Wee Willie might have reassured him had he chosen. He could have told Amos that those who have descended to the low level of becoming plain ordinary hoboes, tramping the highways, and counting the railroad ties in their peregrinations to and fro over the country, are as a rule, able to foresee the coming of bad weather, and generally manage to find some shelter in advance.
However, he did not say this, because to do so would hurt the feelings of Amos; who seemed still to have considerable love for the father he had not seen nor heard from for several long years.
How the minutes dragged!
Wee Willie, too, had now begun to shiver, though he would not have admitted that he was cold had he been accused of such a thing. While the rain did not gain admittance to the space under the overlapping ledge of rock, the wind could not be kept entirely out; and owing to their being so wet this caused them much inconvenience, to say the least.

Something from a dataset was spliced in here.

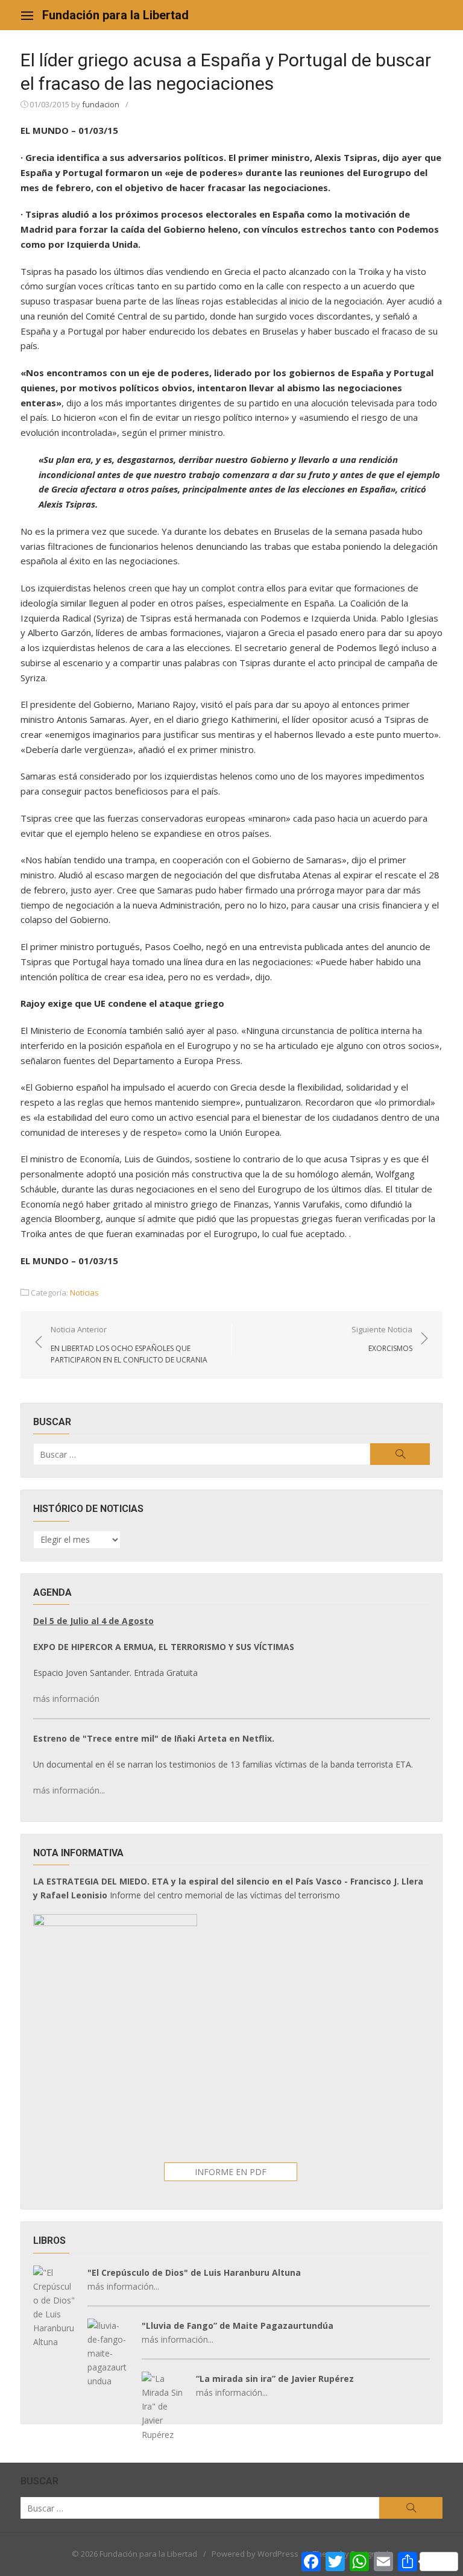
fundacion (100, 104)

“Don’t you believe it’s letting up some, Elmer?” pleaded Amos, after a bit.
“I was just thinking so myself when you spoke,” came the reply. “Yes, the rain, you see, has almost stopped, though the wind keeps up a great roaring in the treetops. But it’s lost some of its fury to boot; I haven’t heard a tree crash down for some time.”
“Huh! guess all the weak brothers have been knocked silly by now!” grunted Wee Willie, using this method of speaking because he could disguise the fact that his teeth were rattling like the castanets he had once seen a Spanish dancer use at a concert.